MATERIALS AND METHODS

We analyzed data from 1042 de-identified UDN patients who were evaluated by clinical experts at the time of the analysis (May 2019). The cohort analyzed included 810 pediatric patients (symptom onset under 18 years of age) and 232 adult patients (onset 18 years of age and older). The data analyzed consisted of general information including age at onset, age at UDN evaluation, primary symptom reported on application or assigned by clinical experts during record review, and Human Phenotype Ontology (HPO) terms that were annotated using PhenoTips by clinicians (with no number restriction). UDN data are available to approved researchers only. We integrated the UDN data into the UDN PIC-SURE platform. Analysis was performed using Python 3.5.2 leveraging the PIC-SURE API on the High Performance Data Storage platform. Open-source code is publicly available online (https://github.com/hms-dbmi/UDN-gateway-clusters). The study was approved by the central Institutional Review Board at the National Human Genome Research Institute (registration number 00000014).

Descriptive analysis

We analyzed the pediatric and adult cohorts by age, race, ethnicity, primary symptoms, and clinical site of evaluation, subcategorizing each as diagnosed or undiagnosed. We observed the breakdown of patients into the 23 top-level phenotypic groups determined by the HPO ontology. Statistical difference between groups was computed using the Mann-Whitney U test.

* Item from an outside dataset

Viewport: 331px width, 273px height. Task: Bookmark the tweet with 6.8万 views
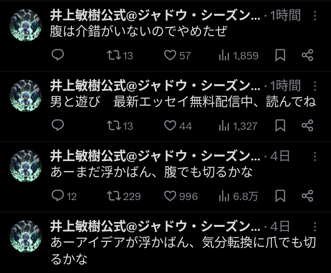click(280, 196)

Network generation and cluster detection

As illustrated in Figure 1A, the network of UDN patients was created by computing the Jaccard similarity between patients using explicitly annotated HPO (negative associations were discarded for clustering). The HPO terms used were manually mapped by experts, thus encompassing both leaf terms of the ontology (eg, hypoargininemia) or higher-order terms (eg, seizures). We did not explicitly annotate parent terms of the expert mapped HPO terms. To compute the pairwise Jaccard similarity, we first represented each patient as a binary vector (1 denoting if a term has been positively annotated by an expert, 0 if it was negatively or not annotated). We then computed the Jaccard similarity JS for each pair of patients, where the Jaccard similarity . Clusters were identified by the Louvain community detection method, with 10-fold consensus clustering, python packages python-louvain and netneurotools, using resolution (3.0 for adult and 1.2 for pediatric) as an algorithmic parameter to define the granularity of cluster detection. Patients were assigned labels according to their cluster membership. We performed cluster detection separately for the pediatric population and adult population.

Figure 1.

(A) Workflow for the clustering and phenotype enrichment analysis per cluster of the Undiagnosed Diseases Network. (B) Workflow for the training of support vector classifier (SVC) and assignment of new patients. (A) (1) Patients were represented as binary vectors (1 if the phenotype was present, 0 if absent). (2) All patient vectors were aggregated in one matrix representing the whole network. (3) The pairwise Jaccard similarity was computed for every pair of patients and represented a similarity matrix. Similarities ranged from 0 to 1. (4) A network of patients was created, the nodes representing patients of the Undiagnosed Diseases Network, the edges being proportional to the similarity between the 2 nodes that they linked. Patients with a 0 score for similarity were not linked. (5) The Louvain community detection algorithm was performed on the network, and clusters were detected. (6) The list of the 5 phenotypes that were presented by the highest proportion of patients within the cluster was extracted and referred to as the list of best phenotypes. (7) The proportion of patients presenting the list of best phenotypes was represented as a heatmap. (B) (1) An SVC is trained on the patients labeled with their cluster number. (2) New patients represented with their Human Phenotype Ontology annotations are assigned to clusters with the trained SVC.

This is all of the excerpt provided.